Doubling of Carbon Dioxide Does What?

Viewing the typical conversations on the climate science blogs I was struck by the humorous logic used by the doomsayers. Since RealClimate is the ultimate source for all things blog climate science let's see what their logic implies.

Since CO2 lags warming in the Vostek ice cores, realclimate stated that about half of the warming from the glacial to interglacial periods is due to CO2 increasing in concentration. Realclimate are fans of the Arrhenius equation for global warming where the increase on CO2 has a natural log relationship with temperature. So some value times ln(c1/co) is the increase in temperature due to CO2.

The glacial periods had an average concentration of 190PPM CO2 that increased to about 280PPM at the pre-industrial part of the interglacial. ln(280/190) equals 0.39 so 0.39 times some value would be about half of the warming from glacial to interglacial due to CO2. Since the pre-industrial period, CO2 has increased to about 390PPM. ln(390/280)equals 0.31 which has caused a maximum of 0.8 degrees C of warming. Let's be generous and call that one whole degree and forget about the little ice age. So if 0.31 caused one degree, the multiplier needed for determining the impact of CO2 concentration change using Arrhenius' formula would be 1/0.31 or 3.0 allowing generous uncertainty.

So if we doubled from our present concentration to 780PPm, 3.0ln(780/390) equals warming would increase by 2.07 degrees. Obviously, CO2 would require a lot of help to generate more than 3 degrees warming from the pre-industrial conditions.

From the glacial to now, CO2 got a lot of help since realclimate says that only about half of the warming is due to CO2. From the glacial until now, 3.0ln(390/190) equals 2.15 degrees of warming. Now we have a few options:

If I used the half of the actual increase of about 0.7 degrees instead of 1 full degree for the pre-industrial to now that would make the impact of CO2 pretty small. So let's use the full observational increase for the industrial age warming of 0.7 degrees. The glacial to interglacial was about half due to CO2 so let's say that during the glacial period the Earth was twice 2.15 or 4.3 degrees cooler. Thanks to man screwing things up, now is 4.3 plus the 0.7 or 5 degrees warmer than it was during the last glacial period. So from then to now the factor would be 5 and not 3 for the Arrhenius equation. 5ln(780/190) equals 7.06 degrees warmer at 780ppm than it was at 190 during the last Glacial period including a lot of help of at least half. So with a lot of help, at 780ppm the Earth would be 2.06 degrees warmer than it is today.

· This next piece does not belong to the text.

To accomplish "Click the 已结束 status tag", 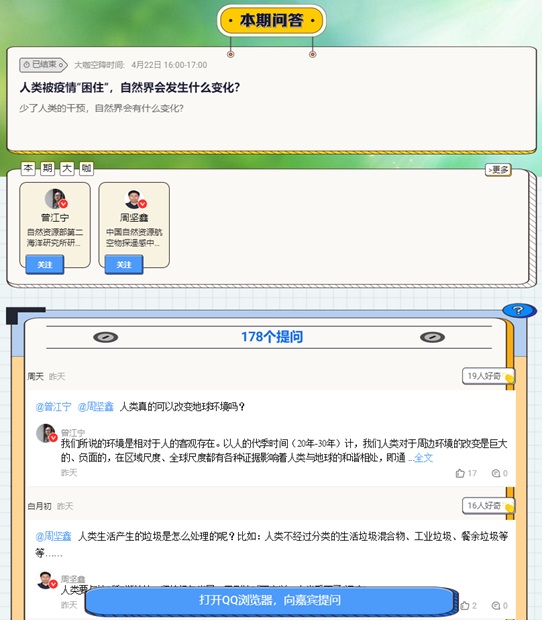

So if I use the Arrhenius equation and the estimate by realclimate from the last glacial, there is only 2.06degrees more warming "in the pipeline" if CO2 peaks at 780PPM. Let's say that man is completely stupid and we increase CO2 to 1000ppm. Then 5.0ln(1000/190) equals 8.30 or 3.3 degrees more possible warming including the same help that climate received from the last glacial until now. Since climate didn't get that much help from 280 until now even, assuming that the little ice age was the average temperature, do ya think that more than 3 degrees for an increase to 560ppm might be a little bit over estimated?

That is the controversy. Not if CO2 may warm the Earth but how much.